▸ **Aim**: Reproduce the listing below line for line, changing nothing.

▸ **Exercise data**:
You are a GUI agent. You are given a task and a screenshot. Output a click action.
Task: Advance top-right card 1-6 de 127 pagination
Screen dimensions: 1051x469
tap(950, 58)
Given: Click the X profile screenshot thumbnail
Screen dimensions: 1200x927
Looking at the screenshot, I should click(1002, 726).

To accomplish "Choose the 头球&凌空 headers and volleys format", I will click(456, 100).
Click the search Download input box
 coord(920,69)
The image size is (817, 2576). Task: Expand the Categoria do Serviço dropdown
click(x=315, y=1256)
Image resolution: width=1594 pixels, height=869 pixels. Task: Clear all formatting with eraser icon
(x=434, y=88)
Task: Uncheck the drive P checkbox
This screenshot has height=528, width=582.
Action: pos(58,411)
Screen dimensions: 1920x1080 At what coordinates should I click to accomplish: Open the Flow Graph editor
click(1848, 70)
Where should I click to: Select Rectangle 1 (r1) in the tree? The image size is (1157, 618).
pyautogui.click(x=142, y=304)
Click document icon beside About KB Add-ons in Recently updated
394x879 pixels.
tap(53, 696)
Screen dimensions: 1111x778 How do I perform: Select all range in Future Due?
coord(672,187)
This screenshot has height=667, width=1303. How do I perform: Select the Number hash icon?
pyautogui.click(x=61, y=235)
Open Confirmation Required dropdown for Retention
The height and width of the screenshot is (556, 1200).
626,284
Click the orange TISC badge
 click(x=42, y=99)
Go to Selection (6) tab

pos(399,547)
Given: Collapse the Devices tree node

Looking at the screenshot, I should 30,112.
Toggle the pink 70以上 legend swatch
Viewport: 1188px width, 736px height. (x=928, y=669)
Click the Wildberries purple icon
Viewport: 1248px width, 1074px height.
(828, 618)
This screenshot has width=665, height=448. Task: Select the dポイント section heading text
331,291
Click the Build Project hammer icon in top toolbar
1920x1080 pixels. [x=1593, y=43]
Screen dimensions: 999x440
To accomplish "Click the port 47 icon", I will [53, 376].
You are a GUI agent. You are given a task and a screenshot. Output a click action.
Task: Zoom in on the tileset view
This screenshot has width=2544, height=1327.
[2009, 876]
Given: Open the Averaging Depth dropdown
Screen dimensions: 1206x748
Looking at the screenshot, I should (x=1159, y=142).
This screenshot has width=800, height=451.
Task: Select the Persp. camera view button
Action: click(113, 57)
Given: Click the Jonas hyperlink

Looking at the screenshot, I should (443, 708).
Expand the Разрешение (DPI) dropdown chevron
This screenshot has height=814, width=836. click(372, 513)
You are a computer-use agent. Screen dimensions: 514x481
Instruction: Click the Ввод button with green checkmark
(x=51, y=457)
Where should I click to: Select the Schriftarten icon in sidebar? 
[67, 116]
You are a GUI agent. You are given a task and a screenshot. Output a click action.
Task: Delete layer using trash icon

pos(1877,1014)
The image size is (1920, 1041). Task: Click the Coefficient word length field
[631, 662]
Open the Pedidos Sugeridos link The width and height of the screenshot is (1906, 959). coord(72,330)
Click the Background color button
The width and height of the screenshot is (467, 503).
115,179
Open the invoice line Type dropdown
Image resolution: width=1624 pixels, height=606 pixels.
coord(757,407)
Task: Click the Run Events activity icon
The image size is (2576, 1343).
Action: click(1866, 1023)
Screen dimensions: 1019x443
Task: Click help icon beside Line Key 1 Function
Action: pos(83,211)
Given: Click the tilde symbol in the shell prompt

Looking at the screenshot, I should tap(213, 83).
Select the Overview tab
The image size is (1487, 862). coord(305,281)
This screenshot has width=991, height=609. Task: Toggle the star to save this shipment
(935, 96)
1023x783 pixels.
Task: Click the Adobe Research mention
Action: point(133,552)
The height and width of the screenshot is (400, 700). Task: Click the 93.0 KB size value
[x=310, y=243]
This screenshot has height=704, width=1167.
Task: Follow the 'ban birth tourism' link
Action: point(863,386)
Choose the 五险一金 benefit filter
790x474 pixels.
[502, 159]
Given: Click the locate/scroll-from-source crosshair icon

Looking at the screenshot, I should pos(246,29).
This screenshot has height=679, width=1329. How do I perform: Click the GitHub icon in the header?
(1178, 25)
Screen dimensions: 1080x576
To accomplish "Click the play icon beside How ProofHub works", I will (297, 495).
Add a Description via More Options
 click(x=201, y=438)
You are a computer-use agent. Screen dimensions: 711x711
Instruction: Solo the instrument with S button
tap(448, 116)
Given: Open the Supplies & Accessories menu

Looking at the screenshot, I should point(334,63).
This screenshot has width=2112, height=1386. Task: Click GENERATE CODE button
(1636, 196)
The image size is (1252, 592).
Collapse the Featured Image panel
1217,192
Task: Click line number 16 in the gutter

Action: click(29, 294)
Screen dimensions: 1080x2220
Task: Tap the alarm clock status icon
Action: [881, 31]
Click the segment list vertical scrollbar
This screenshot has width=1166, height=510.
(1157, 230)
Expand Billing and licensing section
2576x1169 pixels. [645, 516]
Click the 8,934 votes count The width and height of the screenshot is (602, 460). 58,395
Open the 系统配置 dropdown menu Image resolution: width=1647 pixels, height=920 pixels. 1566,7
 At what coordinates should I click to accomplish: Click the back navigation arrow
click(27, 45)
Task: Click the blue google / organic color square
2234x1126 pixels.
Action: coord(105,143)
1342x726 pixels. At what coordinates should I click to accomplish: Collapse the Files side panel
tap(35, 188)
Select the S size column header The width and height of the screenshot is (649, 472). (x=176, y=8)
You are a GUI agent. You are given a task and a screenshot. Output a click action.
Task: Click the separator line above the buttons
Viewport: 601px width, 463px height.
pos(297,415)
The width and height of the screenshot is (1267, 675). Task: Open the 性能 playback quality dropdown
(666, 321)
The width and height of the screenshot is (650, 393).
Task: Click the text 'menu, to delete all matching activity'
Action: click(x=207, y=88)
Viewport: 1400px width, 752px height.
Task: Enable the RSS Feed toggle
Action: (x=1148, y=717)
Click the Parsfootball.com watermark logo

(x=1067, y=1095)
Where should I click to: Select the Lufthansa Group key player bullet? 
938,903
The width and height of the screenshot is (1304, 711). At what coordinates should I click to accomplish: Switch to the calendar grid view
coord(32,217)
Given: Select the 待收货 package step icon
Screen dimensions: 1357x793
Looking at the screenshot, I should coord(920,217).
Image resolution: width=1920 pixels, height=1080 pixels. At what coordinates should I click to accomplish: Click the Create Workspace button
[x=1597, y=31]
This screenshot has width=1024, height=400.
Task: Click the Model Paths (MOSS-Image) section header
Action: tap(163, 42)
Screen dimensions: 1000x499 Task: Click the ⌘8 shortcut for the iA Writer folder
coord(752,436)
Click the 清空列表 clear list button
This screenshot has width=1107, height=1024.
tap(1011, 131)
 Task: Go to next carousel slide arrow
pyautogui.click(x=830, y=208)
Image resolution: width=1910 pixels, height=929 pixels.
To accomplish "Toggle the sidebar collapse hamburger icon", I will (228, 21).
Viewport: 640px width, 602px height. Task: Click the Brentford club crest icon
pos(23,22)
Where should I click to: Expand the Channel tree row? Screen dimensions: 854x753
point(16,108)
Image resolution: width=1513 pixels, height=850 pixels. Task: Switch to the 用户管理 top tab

▸ **Response**:
You are a GUI agent. You are given a task and a screenshot. Output a click action.
Task: Advance top-right card 1-6 de 127 pagination
Screen dimensions: 1051x469
tap(950, 58)
Given: Click the X profile screenshot thumbnail
Screen dimensions: 1200x927
Looking at the screenshot, I should click(1002, 726).

To accomplish "Choose the 头球&凌空 headers and volleys format", I will click(456, 100).
Click the search Download input box
 coord(920,69)
The image size is (817, 2576). Task: Expand the Categoria do Serviço dropdown
click(x=315, y=1256)
Image resolution: width=1594 pixels, height=869 pixels. Task: Clear all formatting with eraser icon
(x=434, y=88)
Task: Uncheck the drive P checkbox
This screenshot has height=528, width=582.
Action: pos(58,411)
Screen dimensions: 1920x1080 At what coordinates should I click to accomplish: Open the Flow Graph editor
click(1848, 70)
Where should I click to: Select Rectangle 1 (r1) in the tree? The image size is (1157, 618).
pyautogui.click(x=142, y=304)
Click document icon beside About KB Add-ons in Recently updated
394x879 pixels.
tap(53, 696)
Screen dimensions: 1111x778 How do I perform: Select all range in Future Due?
coord(672,187)
This screenshot has height=667, width=1303. How do I perform: Select the Number hash icon?
pyautogui.click(x=61, y=235)
Open Confirmation Required dropdown for Retention
The height and width of the screenshot is (556, 1200).
626,284
Click the orange TISC badge
 click(x=42, y=99)
Go to Selection (6) tab

pos(399,547)
Given: Collapse the Devices tree node

Looking at the screenshot, I should 30,112.
Toggle the pink 70以上 legend swatch
Viewport: 1188px width, 736px height. (x=928, y=669)
Click the Wildberries purple icon
Viewport: 1248px width, 1074px height.
(828, 618)
This screenshot has width=665, height=448. Task: Select the dポイント section heading text
331,291
Click the Build Project hammer icon in top toolbar
1920x1080 pixels. [x=1593, y=43]
Screen dimensions: 999x440
To accomplish "Click the port 47 icon", I will [53, 376].
You are a GUI agent. You are given a task and a screenshot. Output a click action.
Task: Zoom in on the tileset view
This screenshot has width=2544, height=1327.
[2009, 876]
Given: Open the Averaging Depth dropdown
Screen dimensions: 1206x748
Looking at the screenshot, I should (x=1159, y=142).
This screenshot has width=800, height=451.
Task: Select the Persp. camera view button
Action: click(113, 57)
Given: Click the Jonas hyperlink

Looking at the screenshot, I should (443, 708).
Expand the Разрешение (DPI) dropdown chevron
This screenshot has height=814, width=836. click(372, 513)
You are a computer-use agent. Screen dimensions: 514x481
Instruction: Click the Ввод button with green checkmark
(x=51, y=457)
Where should I click to: Select the Schriftarten icon in sidebar? 
[67, 116]
You are a GUI agent. You are given a task and a screenshot. Output a click action.
Task: Delete layer using trash icon

pos(1877,1014)
The image size is (1920, 1041). Task: Click the Coefficient word length field
[631, 662]
Open the Pedidos Sugeridos link The width and height of the screenshot is (1906, 959). coord(72,330)
Click the Background color button
The width and height of the screenshot is (467, 503).
115,179
Open the invoice line Type dropdown
Image resolution: width=1624 pixels, height=606 pixels.
coord(757,407)
Task: Click the Run Events activity icon
The image size is (2576, 1343).
Action: click(1866, 1023)
Screen dimensions: 1019x443
Task: Click help icon beside Line Key 1 Function
Action: pos(83,211)
Given: Click the tilde symbol in the shell prompt

Looking at the screenshot, I should tap(213, 83).
Select the Overview tab
The image size is (1487, 862). coord(305,281)
This screenshot has width=991, height=609. Task: Toggle the star to save this shipment
(935, 96)
1023x783 pixels.
Task: Click the Adobe Research mention
Action: point(133,552)
The height and width of the screenshot is (400, 700). Task: Click the 93.0 KB size value
[x=310, y=243]
This screenshot has height=704, width=1167.
Task: Follow the 'ban birth tourism' link
Action: point(863,386)
Choose the 五险一金 benefit filter
790x474 pixels.
[502, 159]
Given: Click the locate/scroll-from-source crosshair icon

Looking at the screenshot, I should pos(246,29).
This screenshot has height=679, width=1329. How do I perform: Click the GitHub icon in the header?
(1178, 25)
Screen dimensions: 1080x576
To accomplish "Click the play icon beside How ProofHub works", I will (297, 495).
Add a Description via More Options
 click(x=201, y=438)
You are a computer-use agent. Screen dimensions: 711x711
Instruction: Solo the instrument with S button
tap(448, 116)
Given: Open the Supplies & Accessories menu

Looking at the screenshot, I should point(334,63).
This screenshot has width=2112, height=1386. Task: Click GENERATE CODE button
(1636, 196)
The image size is (1252, 592).
Collapse the Featured Image panel
1217,192
Task: Click line number 16 in the gutter

Action: click(29, 294)
Screen dimensions: 1080x2220
Task: Tap the alarm clock status icon
Action: [881, 31]
Click the segment list vertical scrollbar
This screenshot has width=1166, height=510.
(1157, 230)
Expand Billing and licensing section
2576x1169 pixels. [645, 516]
Click the 8,934 votes count The width and height of the screenshot is (602, 460). 58,395
Open the 系统配置 dropdown menu Image resolution: width=1647 pixels, height=920 pixels. 1566,7
 At what coordinates should I click to accomplish: Click the back navigation arrow
click(27, 45)
Task: Click the blue google / organic color square
2234x1126 pixels.
Action: coord(105,143)
1342x726 pixels. At what coordinates should I click to accomplish: Collapse the Files side panel
tap(35, 188)
Select the S size column header The width and height of the screenshot is (649, 472). (x=176, y=8)
You are a GUI agent. You are given a task and a screenshot. Output a click action.
Task: Click the separator line above the buttons
Viewport: 601px width, 463px height.
pos(297,415)
The width and height of the screenshot is (1267, 675). Task: Open the 性能 playback quality dropdown
(666, 321)
The width and height of the screenshot is (650, 393).
Task: Click the text 'menu, to delete all matching activity'
Action: click(x=207, y=88)
Viewport: 1400px width, 752px height.
Task: Enable the RSS Feed toggle
Action: (x=1148, y=717)
Click the Parsfootball.com watermark logo

(x=1067, y=1095)
Where should I click to: Select the Lufthansa Group key player bullet? 
938,903
The width and height of the screenshot is (1304, 711). At what coordinates should I click to accomplish: Switch to the calendar grid view
coord(32,217)
Given: Select the 待收货 package step icon
Screen dimensions: 1357x793
Looking at the screenshot, I should coord(920,217).
Image resolution: width=1920 pixels, height=1080 pixels. At what coordinates should I click to accomplish: Click the Create Workspace button
[x=1597, y=31]
This screenshot has width=1024, height=400.
Task: Click the Model Paths (MOSS-Image) section header
Action: tap(163, 42)
Screen dimensions: 1000x499 Task: Click the ⌘8 shortcut for the iA Writer folder
coord(752,436)
Click the 清空列表 clear list button
This screenshot has width=1107, height=1024.
tap(1011, 131)
 Task: Go to next carousel slide arrow
pyautogui.click(x=830, y=208)
Image resolution: width=1910 pixels, height=929 pixels.
To accomplish "Toggle the sidebar collapse hamburger icon", I will (228, 21).
Viewport: 640px width, 602px height. Task: Click the Brentford club crest icon
pos(23,22)
Where should I click to: Expand the Channel tree row? Screen dimensions: 854x753
point(16,108)
Image resolution: width=1513 pixels, height=850 pixels. Task: Switch to the 用户管理 top tab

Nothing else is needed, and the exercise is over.